See Which ‘Pro-Life’ State Sentences The Most People To Death

Julie BennettGetty Images

Each of the states which have very publicly unveiled strong anti-abortion legislation in recent weeks have characterized the position as “pro-life,” though often those same states are also enthusiastic when it comes to making use of the death penalty and weak in other quality-of-life metrics, GQ reports.

Georgia Governor Brian Kemp, Alabama Governor Kay Ivey, and Missouri Governor Mike Parsons each celebrated their legislative victories with dramatic pro-life sentiments.

“Time to make Missouri the most pro-life state in the country,” declared Parsons as he vowed to sign a bill banning abortion after just eight weeks of pregnancy.

The “pro-life” branding of opposition to abortion has been around as long as many Americans can remember. But in fact, the terminology became mainstream shortly after the landmark Supreme Court decision Roe v. Wade, which guaranteed Americans the right to abortions in 1973. The moniker was largely developed at the behest of religious leaders as they vowed to fight the ruling going forward.

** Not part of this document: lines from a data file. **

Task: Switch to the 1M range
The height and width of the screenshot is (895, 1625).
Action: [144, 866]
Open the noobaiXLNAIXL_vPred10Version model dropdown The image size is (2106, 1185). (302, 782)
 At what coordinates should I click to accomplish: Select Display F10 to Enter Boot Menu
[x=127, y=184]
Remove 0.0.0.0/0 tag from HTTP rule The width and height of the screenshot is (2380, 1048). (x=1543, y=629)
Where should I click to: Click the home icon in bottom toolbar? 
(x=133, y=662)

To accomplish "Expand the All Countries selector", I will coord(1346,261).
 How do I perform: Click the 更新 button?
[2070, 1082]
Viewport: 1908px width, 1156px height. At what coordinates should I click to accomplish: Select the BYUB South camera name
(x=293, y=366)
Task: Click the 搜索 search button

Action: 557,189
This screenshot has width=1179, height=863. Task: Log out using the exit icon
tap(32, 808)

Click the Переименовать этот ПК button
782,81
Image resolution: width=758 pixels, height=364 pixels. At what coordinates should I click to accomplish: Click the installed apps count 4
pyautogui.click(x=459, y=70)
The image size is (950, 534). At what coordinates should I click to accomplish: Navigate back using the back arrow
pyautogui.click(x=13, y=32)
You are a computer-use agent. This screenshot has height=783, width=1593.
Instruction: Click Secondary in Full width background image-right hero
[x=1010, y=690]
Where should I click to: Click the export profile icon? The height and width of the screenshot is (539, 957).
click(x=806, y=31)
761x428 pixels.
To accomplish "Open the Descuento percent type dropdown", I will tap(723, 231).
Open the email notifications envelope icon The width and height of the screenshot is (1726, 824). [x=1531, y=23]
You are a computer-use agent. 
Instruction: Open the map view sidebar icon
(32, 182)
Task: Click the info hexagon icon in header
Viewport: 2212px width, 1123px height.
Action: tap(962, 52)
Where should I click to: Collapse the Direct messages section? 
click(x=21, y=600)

Critics of that characterization have pointed out that many of the states, politicians, and citizens describing themselves as pro-life have little to point to with respect to issues other than abortion where they act in favor of human life.

Using Alabama, Missouri, and Georgia as examples of states framing their abortion bans as pro-life initiatives, the numbers don’t look good when it comes to statistics such as maternal mortality rate. Georgia actually has the highest maternal mortality rate in the country, referring to the rate at which women die from complications during childbirth.

As for Alabama and Georgia, those states have a statistically poor showing when it comes to a similar metric: infant mortality rate.

Alabama is second in the nation when it comes to gun deaths and Georgia is sixth. Each state boasts lax firearm regulations.

The trio of Missouri, Alabama, and Georgia once again clusters together statistically with respect to capital punishment, with those pro-life states ranking fifth, sixth, and seventh with respect to sentencing prisoners to death.

“When it comes to gun safety and capital punishment, concerns for the ‘sanctity of life’ apparently go out the window,” writes Jay Willis for GQ.

“What are some other useful indicia of a passion for all things life?” Willis asks. “Between 2010 and 2014, Missouri, Georgia, and Alabama each saw double-digit increases in the percentage of kids experiencing recurring maltreatment, according to the federal Children’s Bureau. During that same period, Alabama saw a 379 percent increase in the number of children experiencing maltreatment while in foster care,” he closes.